Saturday, February 4, 2012

Three States to Require Insurers to Disclose Climate-Change Response Plans

Insurance commissioners in California, New York and Washington State will require that companies disclose how they intend to respond to the risks their businesses and customers face from increasingly severe storms and wildfires, rising sea levels and other consequences of climate change, California’s commissioner said Wednesday.


Up until this point, those states required about a third of larger insurers to turn over the information in a survey; for all others it was voluntary.

“Our experience and other states’ experience as regulators is you get a far better response rate if you require response to be provided than if you just allow companies to decide when and how they will respond,” said Dave Jones, the California commissioner.
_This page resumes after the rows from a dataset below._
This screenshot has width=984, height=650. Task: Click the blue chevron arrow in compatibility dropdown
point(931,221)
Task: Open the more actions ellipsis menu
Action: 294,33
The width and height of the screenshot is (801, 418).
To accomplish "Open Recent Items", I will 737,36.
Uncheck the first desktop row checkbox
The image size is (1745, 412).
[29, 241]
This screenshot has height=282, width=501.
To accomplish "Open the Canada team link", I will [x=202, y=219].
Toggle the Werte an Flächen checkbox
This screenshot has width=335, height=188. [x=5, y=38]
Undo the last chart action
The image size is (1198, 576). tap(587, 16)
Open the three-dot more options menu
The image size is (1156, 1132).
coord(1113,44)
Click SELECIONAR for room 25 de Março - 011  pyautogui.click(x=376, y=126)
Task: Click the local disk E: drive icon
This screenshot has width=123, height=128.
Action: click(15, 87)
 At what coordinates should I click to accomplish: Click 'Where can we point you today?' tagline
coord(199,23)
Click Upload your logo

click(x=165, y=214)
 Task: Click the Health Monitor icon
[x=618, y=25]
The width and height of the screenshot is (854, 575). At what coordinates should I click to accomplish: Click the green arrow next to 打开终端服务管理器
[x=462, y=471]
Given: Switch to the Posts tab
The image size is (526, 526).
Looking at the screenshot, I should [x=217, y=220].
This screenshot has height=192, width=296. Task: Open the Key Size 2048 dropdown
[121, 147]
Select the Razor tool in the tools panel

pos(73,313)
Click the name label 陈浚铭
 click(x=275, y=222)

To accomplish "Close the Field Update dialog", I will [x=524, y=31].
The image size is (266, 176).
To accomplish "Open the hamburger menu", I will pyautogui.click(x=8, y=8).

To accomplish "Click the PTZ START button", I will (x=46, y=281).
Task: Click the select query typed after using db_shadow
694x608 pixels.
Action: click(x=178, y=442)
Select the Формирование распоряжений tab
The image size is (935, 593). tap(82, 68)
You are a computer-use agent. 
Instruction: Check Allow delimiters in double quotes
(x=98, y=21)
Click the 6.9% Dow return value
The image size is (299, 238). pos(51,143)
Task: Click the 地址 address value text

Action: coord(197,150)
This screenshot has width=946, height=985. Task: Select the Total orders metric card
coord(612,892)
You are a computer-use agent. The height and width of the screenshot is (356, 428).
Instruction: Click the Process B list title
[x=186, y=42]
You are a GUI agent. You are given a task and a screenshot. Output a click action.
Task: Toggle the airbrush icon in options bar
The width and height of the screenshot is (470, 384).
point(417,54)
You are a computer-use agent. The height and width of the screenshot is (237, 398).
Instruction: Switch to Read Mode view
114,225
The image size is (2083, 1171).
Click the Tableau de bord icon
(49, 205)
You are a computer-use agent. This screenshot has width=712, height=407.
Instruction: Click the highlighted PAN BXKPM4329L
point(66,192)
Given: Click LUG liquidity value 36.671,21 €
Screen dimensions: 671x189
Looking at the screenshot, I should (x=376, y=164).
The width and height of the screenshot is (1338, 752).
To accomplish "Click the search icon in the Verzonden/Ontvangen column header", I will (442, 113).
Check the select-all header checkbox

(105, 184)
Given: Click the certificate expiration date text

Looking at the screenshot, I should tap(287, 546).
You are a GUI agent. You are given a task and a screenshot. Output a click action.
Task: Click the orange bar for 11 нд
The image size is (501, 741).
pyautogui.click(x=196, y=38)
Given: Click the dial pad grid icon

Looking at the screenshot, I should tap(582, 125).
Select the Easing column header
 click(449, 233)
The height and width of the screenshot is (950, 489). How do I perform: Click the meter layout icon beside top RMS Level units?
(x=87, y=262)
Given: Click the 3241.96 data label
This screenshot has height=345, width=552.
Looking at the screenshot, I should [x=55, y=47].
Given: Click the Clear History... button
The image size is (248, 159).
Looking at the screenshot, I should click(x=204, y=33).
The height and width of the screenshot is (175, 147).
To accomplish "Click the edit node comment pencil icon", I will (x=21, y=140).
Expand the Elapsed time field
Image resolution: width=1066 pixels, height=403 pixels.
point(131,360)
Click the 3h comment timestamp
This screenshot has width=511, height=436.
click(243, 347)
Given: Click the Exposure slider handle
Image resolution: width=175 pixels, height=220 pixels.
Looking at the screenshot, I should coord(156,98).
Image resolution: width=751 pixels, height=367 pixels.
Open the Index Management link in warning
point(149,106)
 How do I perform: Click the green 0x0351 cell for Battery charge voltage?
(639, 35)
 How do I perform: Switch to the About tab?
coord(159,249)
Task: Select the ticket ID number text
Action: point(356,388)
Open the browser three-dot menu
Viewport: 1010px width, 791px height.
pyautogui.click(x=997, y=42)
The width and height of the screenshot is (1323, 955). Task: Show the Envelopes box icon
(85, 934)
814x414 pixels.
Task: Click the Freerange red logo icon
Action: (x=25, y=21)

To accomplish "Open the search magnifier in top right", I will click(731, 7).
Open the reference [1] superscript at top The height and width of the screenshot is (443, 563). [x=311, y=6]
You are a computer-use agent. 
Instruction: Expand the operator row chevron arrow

“Our goal is to have the most complete, best and accurate information possible for investors, the insurance industry, regulators and the broader public.”

California, which has the ninth-largest economy in the world, has led the way on this push to make a traditionally backward-looking industry anticipate and respond to the business liability presented by a changing climate.

These new state regulations will focus attention on the insurance industry’s role in mediating the country’s response to climate change.

“We are asking insurers to share their views of the risk of climate change so that we can be sure that the industry and regulators are appropriately prepared,” said Robert H. Easton, a lead insurance regulator in New York.

Last year’s level of natural disasters was unprecedented, according to an August report by the A. M. Best Company, which rates the financial strength of insurers. By late June, the estimated $27 billion in losses suffered by the American industry exceeded the 2010 total.

Many insurance companies, particularly large international reinsurance firms, have been grappling with the issue of assessing risks that are not reflected in the historical record of insurance payouts.

Global warming presents unique risks, and it is vital that our insurance industry adequately account for the impacts of climate change,” Benjamin M. Lawsky, superintendent of New York’s Department of Financial Services, whose portfolio includes insurers, said in a statement.

“We look forward to working with the industry to address these important and growing risks.”

The disclosure survey will be mandatory for companies writing policies worth more than $300 million nationwide.

It was created by Ceres, a Boston-based nonprofit group that leads a coalition of investors and environmental groups in gathering information about business responses to climate change, and prods them to do more.

Andrew Logan, the director of Ceres’s insurance program, said Wednesday that the insurance industry “is distinguished by poor disclosure on this issue.” He added, “To me it is a continuing surprise that an industry that is so obviously affected by this talks so little about it.”

Robert Hartwig, president and economist at the Insurance Information Institute, an industry trade group, sharply disputed this point.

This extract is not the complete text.